[Pixel coordinate grounding data]
——————
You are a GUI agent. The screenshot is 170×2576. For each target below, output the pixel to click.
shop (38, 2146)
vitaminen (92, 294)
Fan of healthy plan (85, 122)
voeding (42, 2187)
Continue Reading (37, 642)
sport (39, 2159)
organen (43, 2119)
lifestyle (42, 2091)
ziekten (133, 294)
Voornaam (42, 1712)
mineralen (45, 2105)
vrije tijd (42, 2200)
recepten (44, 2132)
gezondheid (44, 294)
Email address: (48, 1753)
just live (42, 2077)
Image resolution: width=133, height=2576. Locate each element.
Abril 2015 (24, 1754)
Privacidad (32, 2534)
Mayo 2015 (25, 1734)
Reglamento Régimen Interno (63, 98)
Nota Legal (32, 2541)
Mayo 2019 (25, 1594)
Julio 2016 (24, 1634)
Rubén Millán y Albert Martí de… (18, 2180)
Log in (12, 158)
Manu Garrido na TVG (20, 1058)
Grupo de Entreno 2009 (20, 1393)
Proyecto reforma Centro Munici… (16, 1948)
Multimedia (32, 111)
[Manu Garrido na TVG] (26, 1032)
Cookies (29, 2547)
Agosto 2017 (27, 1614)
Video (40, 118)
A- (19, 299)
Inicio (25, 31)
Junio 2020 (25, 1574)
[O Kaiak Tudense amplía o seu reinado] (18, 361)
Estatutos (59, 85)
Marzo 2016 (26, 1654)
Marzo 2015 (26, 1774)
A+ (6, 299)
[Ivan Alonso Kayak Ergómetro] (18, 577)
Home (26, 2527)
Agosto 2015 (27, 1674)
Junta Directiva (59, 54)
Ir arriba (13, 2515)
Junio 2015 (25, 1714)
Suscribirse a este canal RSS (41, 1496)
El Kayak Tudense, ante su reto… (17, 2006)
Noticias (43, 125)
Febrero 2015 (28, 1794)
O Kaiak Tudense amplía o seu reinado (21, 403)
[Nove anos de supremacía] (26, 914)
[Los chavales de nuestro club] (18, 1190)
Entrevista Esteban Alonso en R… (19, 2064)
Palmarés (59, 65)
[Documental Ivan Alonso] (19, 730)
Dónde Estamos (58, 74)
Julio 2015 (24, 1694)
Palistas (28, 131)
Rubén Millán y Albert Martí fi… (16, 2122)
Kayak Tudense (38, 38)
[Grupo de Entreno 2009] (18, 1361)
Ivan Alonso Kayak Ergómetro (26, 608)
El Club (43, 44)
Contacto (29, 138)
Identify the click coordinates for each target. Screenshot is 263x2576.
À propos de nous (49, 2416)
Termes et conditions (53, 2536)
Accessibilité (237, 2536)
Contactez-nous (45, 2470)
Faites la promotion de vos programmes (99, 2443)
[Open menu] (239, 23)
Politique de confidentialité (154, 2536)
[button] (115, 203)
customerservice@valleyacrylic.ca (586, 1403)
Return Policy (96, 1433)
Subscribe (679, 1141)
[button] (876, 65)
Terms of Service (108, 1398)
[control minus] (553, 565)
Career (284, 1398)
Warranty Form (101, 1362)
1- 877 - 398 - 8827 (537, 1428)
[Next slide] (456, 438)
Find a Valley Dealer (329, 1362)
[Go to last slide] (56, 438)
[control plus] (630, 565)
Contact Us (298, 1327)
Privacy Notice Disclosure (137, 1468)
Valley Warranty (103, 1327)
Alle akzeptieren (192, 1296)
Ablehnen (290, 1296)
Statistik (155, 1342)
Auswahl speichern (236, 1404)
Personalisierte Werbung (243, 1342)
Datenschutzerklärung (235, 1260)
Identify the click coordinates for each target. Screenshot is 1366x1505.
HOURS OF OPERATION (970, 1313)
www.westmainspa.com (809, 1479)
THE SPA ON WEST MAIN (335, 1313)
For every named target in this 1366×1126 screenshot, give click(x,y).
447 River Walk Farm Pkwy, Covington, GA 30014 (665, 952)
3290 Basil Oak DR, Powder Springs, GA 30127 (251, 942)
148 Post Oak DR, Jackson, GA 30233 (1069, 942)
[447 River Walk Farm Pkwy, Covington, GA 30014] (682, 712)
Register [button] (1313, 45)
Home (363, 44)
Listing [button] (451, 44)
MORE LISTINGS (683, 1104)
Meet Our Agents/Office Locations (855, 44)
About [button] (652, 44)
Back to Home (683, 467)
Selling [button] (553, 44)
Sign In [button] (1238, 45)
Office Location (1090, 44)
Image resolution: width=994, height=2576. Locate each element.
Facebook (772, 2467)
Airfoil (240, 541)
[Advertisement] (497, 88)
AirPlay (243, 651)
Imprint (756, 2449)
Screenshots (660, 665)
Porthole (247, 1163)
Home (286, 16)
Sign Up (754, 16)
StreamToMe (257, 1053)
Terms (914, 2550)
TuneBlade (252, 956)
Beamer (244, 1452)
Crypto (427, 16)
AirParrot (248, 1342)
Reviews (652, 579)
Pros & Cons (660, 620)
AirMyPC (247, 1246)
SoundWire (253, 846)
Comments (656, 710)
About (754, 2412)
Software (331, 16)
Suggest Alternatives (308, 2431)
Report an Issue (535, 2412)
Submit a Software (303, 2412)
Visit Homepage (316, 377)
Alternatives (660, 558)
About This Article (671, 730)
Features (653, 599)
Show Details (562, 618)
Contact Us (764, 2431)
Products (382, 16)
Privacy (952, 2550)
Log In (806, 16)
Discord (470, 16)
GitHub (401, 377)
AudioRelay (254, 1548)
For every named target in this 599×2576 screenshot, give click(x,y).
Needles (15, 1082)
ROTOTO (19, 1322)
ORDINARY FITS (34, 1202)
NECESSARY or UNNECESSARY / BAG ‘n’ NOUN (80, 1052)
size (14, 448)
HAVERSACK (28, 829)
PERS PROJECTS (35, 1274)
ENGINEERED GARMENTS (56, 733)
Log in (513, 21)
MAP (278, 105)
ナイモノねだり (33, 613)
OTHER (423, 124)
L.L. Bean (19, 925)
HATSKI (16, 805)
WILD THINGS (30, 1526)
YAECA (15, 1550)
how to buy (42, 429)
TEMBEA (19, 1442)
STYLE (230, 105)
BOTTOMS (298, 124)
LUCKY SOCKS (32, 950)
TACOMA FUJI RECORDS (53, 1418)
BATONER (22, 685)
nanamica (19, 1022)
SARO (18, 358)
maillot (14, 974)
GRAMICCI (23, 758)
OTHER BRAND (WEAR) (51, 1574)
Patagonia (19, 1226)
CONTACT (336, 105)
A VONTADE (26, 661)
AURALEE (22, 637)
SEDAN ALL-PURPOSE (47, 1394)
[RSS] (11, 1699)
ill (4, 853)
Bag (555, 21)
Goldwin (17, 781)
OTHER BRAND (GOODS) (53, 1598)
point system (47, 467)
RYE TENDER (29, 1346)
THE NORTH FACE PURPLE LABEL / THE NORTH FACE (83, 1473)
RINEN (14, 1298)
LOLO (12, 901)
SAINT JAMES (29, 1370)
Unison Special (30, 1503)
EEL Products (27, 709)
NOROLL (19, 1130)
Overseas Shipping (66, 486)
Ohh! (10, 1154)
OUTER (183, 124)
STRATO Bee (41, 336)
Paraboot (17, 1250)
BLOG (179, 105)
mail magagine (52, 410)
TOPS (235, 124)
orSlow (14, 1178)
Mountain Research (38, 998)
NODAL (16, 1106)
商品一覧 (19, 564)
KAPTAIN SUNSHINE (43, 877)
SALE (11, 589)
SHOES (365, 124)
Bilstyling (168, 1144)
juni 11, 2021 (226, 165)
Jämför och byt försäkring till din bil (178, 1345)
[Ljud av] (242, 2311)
——————
ACTIVITY. Look through the data and show every line containing "Alonso".

COMPLETED EXERCISE.
[Ivan Alonso Kayak Ergómetro] (18, 577)
Entrevista Esteban Alonso en R… (19, 2064)
[Documental Ivan Alonso] (19, 730)
Ivan Alonso Kayak Ergómetro (26, 608)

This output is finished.